Your instructions: Only one part of the listing is needed: the lines from the one with "The height and" through the last line, copied exactly and free of pictures.

Data:

**********

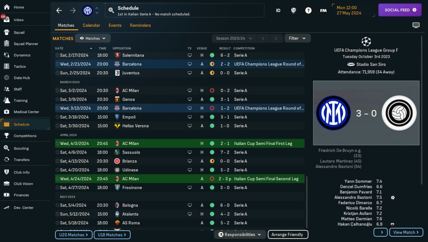Screen dimensions: 428x242
Task: Open the Medical Center section
Action: coord(26,112)
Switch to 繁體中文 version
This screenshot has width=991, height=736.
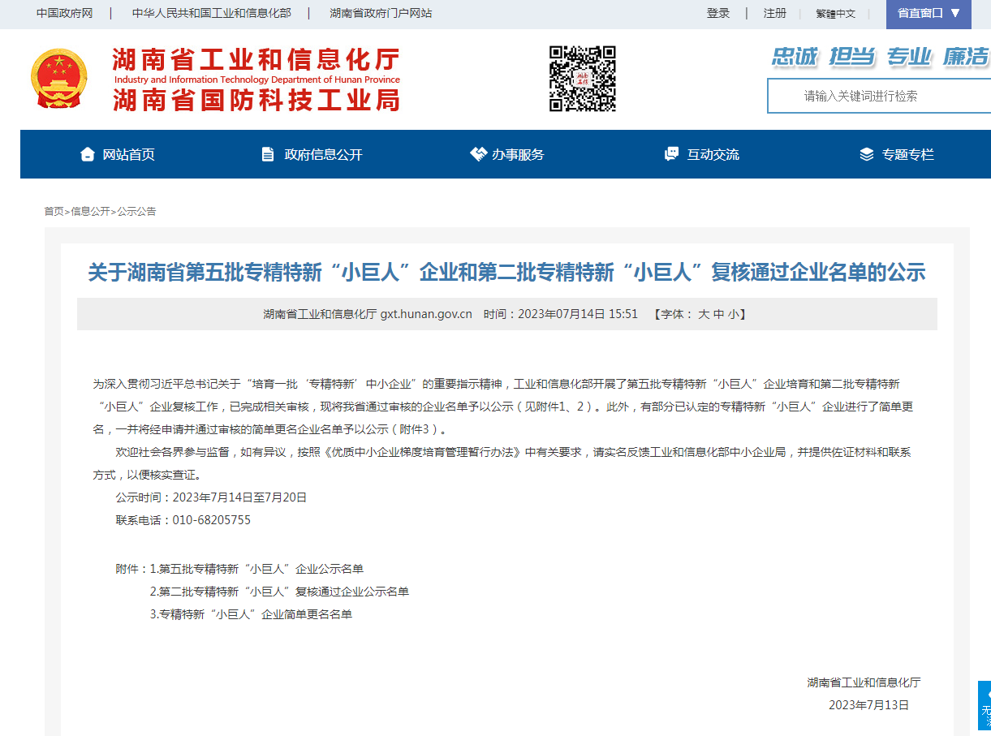pyautogui.click(x=835, y=14)

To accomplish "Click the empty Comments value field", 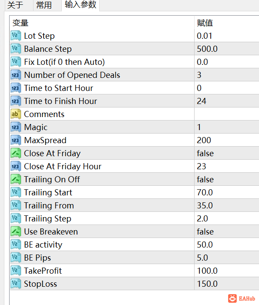I will click(x=227, y=114).
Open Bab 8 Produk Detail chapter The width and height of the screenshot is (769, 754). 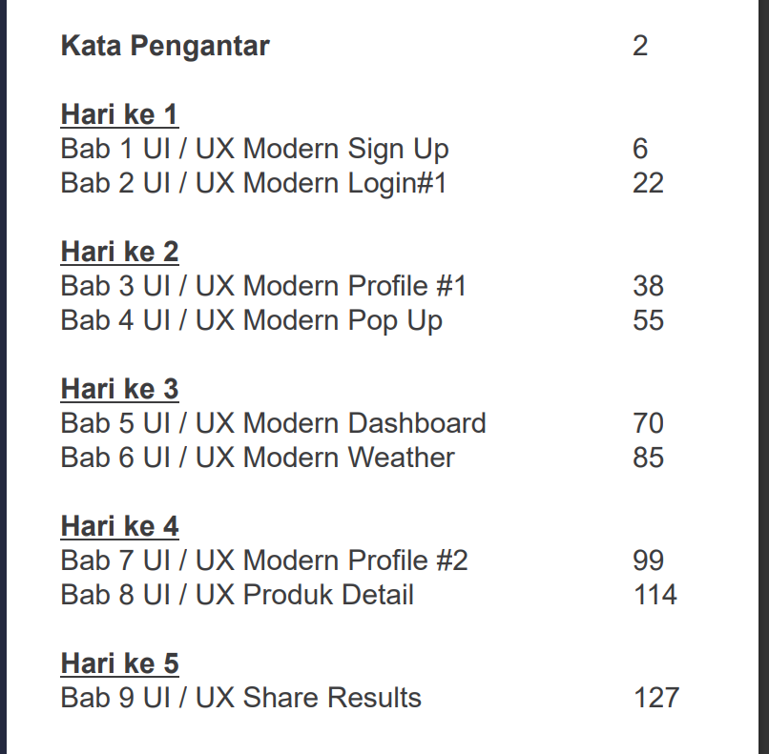[x=238, y=595]
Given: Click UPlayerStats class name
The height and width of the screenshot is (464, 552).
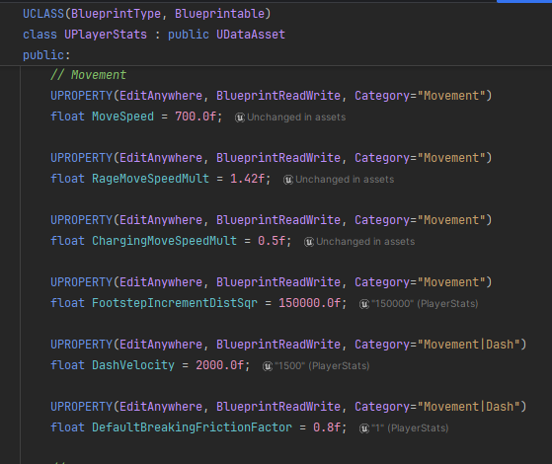Looking at the screenshot, I should (106, 35).
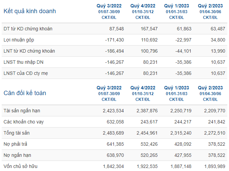Screen dimensions: 229x171
Task: Click the 'Lợi nhuận gộp' row label
Action: click(19, 40)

**********

Reply:
The height and width of the screenshot is (464, 552).
Looking at the screenshot, I should (106, 35).
Screen dimensions: 229x171
Task: Click the 'Lợi nhuận gộp' row label
Action: click(19, 40)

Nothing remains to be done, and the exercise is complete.